The Office of Administrative Trials and Hearings (“OATH”) is modifying the provisions in Chapter 6 in Title 48 of the Rules of the City of New York related to the Health Tribunal at OATH.  The changes modify various procedures relating to pre-hearing rescheduling, adjournments, notifications, defaults, appeals, conduct of participants, and other matters in order to simplify, clarify and expedite the adjudications process.  Where appropriate, the changes make the procedural rules at the Health Tribunal at OATH consistent with those of other tribunals at OATH.

 

Specific Amendments to be Enacted

 

In Section 6-01“Definitions Specific to this Chapter,” the term “Hearing Examiner” is changed to “Hearing Officer”. 

 

Section 6-02 “Jurisdiction, Powers and Duties of the Health Tribunal at OATH” is changed to permit the Tribunal to adjudicate Notices of Violation issued by any agency consistent with applicable law.  It also reflects that settlement conferences are not being held at the Tribunal. 

 

Section 6-03 “Proceedings before the Health Tribunal at OATH” simplifies the requirements of service by no longer requiring certified or registered mailing.  

 

Section 6-04 “Appearances” is reordered, with some changes.  An appearance must be at the time, as well as on the date, of the scheduled hearing.  This section sets forth what happens when either the petitioner or the respondent fails to appear at the scheduled time.  In addition:

  • The provisions in subdivision (b) detailing requirements for appearances by mail are moved to Section 6-05 “Adjudications by Mail and Online.”   
  • The provisions in subdivision (c) for pre-hearing adjournments are moved to Section 6-06 “Pre-Hearing Requests to Reschedule.” 
  • The provisions in subdivision (d) for requests for adjournments made at the hearing are moved to Section 6-07 “Requests for Adjournments.”
  • The provisions in subdivision (e) detailing the procedures for defaults upon a failure to appear by respondent are moved to Section 6-08 “Default” and Section 6-09 “Request for a New Hearing after a Failure to Appear.” 
  • New subdivision (c) and (d) detail procedures for appearances by the petitioner and what happens when a petitioner fails to appear at the scheduled time.

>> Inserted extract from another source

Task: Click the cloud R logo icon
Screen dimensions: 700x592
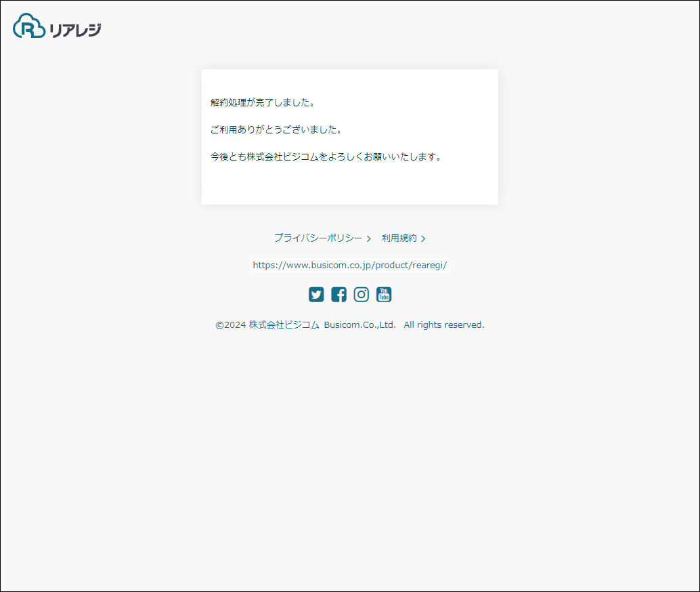Action: [29, 26]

Section 6-05 “Adjudications by Mail and Online” is renamed from the previous title “Hearings and adjudications in person, by mail, or by telephone.”  References in subdivisions (a), (b), (c), (d), (e), (g), (h), (i) and (j) of this section to hearings in person or by telephone are moved to new Section 6-10 “Hearing Procedures.”  Subdivision (f) of this section, about the appearance of inspectors is moved to section 6-11 “Appearance of Inspectors”.

 

Section 6-06 “Subpoenas” is deleted in its entirety.  The Hearing Officer’s ability to issue subpoenas remains in Section 6-02(c) (3). 

 

New Section 6-06 is titled “Pre-Hearing Requests to Reschedule”.

  • It sets forth the procedures by which respondents may make a request for a hearing to be rescheduled and reduces the number of requests to one per party for each violation. 
  • It extends the time, up until the time of the scheduled hearing, in which a respondent may request to reschedule a hearing. 
  • It requires that the petitioner notify the respondent three days before the hearing if the petitioner requests to reschedule the hearing.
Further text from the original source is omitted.